Aluminum alloy connecting bracket parts for assembling electric motors and other power components in new energy vehicles are produced using high-pressure die casting. To achieve function of connecting electric motor with various power components of different shapes, inner surface of connecting bracket is designed with many uneven frames and thin-walled connecting ribs. This uneven frame and rib structure causes uneven filling speed and flow rate in various parts during aluminum alloy die casting, resulting in defects such as porosity, cold shuts, and incomplete filling in local parts, especially in areas requiring machining, affecting dimensional accuracy and realization of connection and installation functions. Magma® software was used to simulate and analyze die casting filling and solidification process. In response to defects such as shrinkage porosity and porosity generated by initial process design simulation, and combined with functional quality requirements of each area of casting, different process areas of part were divided. Differences in cooling and solidification speed and flow rate of molten metal in each area of part during filling process were studied. Uneven filling flow rate and speed distribution caused by uneven wall thickness of casting during die casting process, as well as porosity defects caused by local blind hole characteristics of casting. By simulating filling results, using P-Q2 pressure-flow rate curves and simulated air pressure values, this study investigates design of sub-gate size and shape for local runners. Shape and area of sub-gates are adjusted and optimized to coordinate filling flow rate and filling pressure relationship in casting, ensuring a balanced flow of molten aluminum into mold cavity. Simulation verification further improves defects such as shrinkage porosity and gas porosity, thereby enhancing density and quality of casting.

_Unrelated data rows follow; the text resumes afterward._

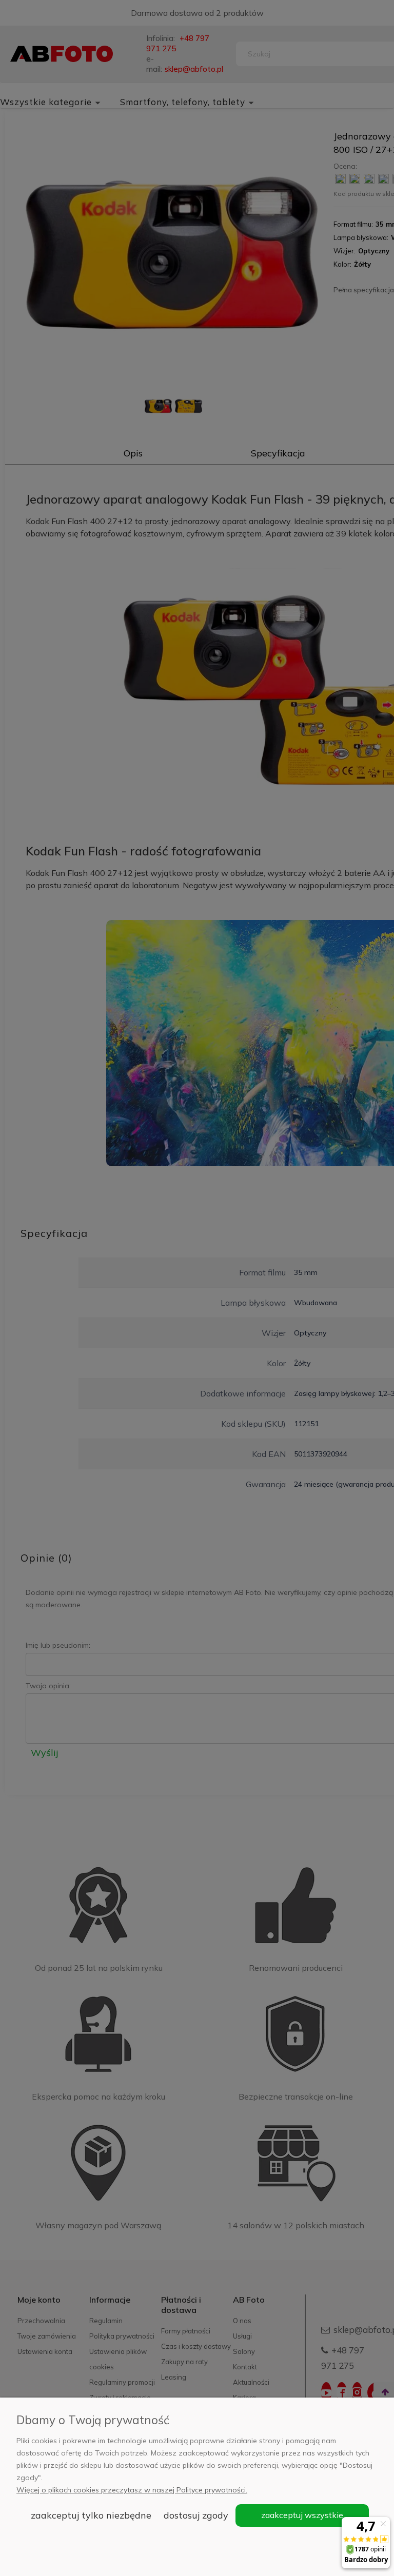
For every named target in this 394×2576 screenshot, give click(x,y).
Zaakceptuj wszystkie (302, 2515)
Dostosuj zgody (196, 2515)
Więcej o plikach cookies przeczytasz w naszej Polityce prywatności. (131, 2489)
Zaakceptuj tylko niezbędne (91, 2515)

Figure 1 shows 3D diagram of connecting bracket parts and process area division. Material is A356.2 aluminum alloy, which has good fluidity, low density, and good corrosion resistance. During die-casting production, it exhibits low thermal cracking tendency, low linear shrinkage, and good airtightness. Product weighs 2.75 kg, has a volume of 1013.38 cm³, an average wall thickness of 3.5 mm, and outline dimensions of 319 mm * 209 mm. Die-casting mold is made of SKA61 mold steel. Based on geometry of support parts, it is divided into three areas: A, B, and C. Area A consists of thin-walled frame connecting ribs; Area B is connecting and fastening assembly part that connects to other parts, and will undergo machining after die casting, therefore requiring high dimensional accuracy and internal density; Area C is frame part with a more uniform wall thickness. In Area A, the outermost thin-walled ribs have a lower molten metal flow rate, making them prone to jetting, air entrapment, and cold shut defects, requiring balanced filling pressure and proper overflow channel design. In Area B, circles indicate subsequent machining forming holes, requiring a dense, non-porous internal structure in casting. Although region C is a relatively simple and fast-solidifying part, due to difference in filling flow rate and speed, defects such as porosity, cold shuts, and deformation are prone to occur at local intersection of three regions. Therefore, numerical simulation of die-casting filling and solidification process is required to determine a reasonable process design scheme.

 

Fig. 1 Process area division and 3D diagram of connecting bracket parts

Initial process scheme and parameter design for die-casting aluminum alloy connecting brackets must first ensure complete filling of each part of bracket components, as well as quality problems such as porosity, cold shuts, and deformation on machined surfaces. Based on equipment conditions of production enterprise, selected die-casting machine and initial process parameters are shown in Table 1.
Table 1 Initial process parameters for numerical simulation of pressure casting brackets

Based on basic principle that location of ingate should minimize flow of molten metal into cavity and prevent excessive heat loss during filling, thus avoiding die-casting defects such as cold shuts or flow marks, initial gating and overflow system design is shown in Figure 2. In initial process, inner gate uses 1 to 6 gates for simultaneous feeding. Cross-sectional shape and size of each gate are similar to ensure even and stable filling of molten metal, which is beneficial for venting and transmitting static pressure. Multiple overflow channels are also designed to accommodate flat and dispersed shape of connecting bracket.
Differentiated structures of three regions A, B, and C of bracket component may hinder even filling of molten aluminum. During filling, collisions at confluence of several molten metal streams can generate eddies and air entrapment. Furthermore, uneven wall thickness leading to differences in solidification timing can cause defects such as cold shuts and deformation. Therefore, multiple overflow channels (see arrows in Figure 2b) are designed to stabilize flow of molten metal and to accommodate cold, contaminated molten metal and improve venting. An overflow channel is added at thin-walled ribs of region A to avoid "dead-angle air trapping" caused by poor filling at this location.

 

Fig. 2 Initial design of gating system and overflow system of connecting bracket parts

Based on structural characteristics and quality requirements of connecting bracket parts, Magma® software was used to simulate temperature changes, filling speed, gas pressure changes, and shrinkage defects during die casting process of bracket. Figure 3 shows simulation of each stage of aluminum liquid filling. Through simulation comparison, it can be seen that there is an imbalance in filling speed and cooling solidification sequence of each process area during solidification process of bracket casting. As can be seen from Figure 3a, in initial filling stage of aluminum liquid, multiple vertical ingates are used for simultaneous filling, which makes heat conduction speed between aluminum liquid and mold asynchronous, and temperature change rate shows a certain difference.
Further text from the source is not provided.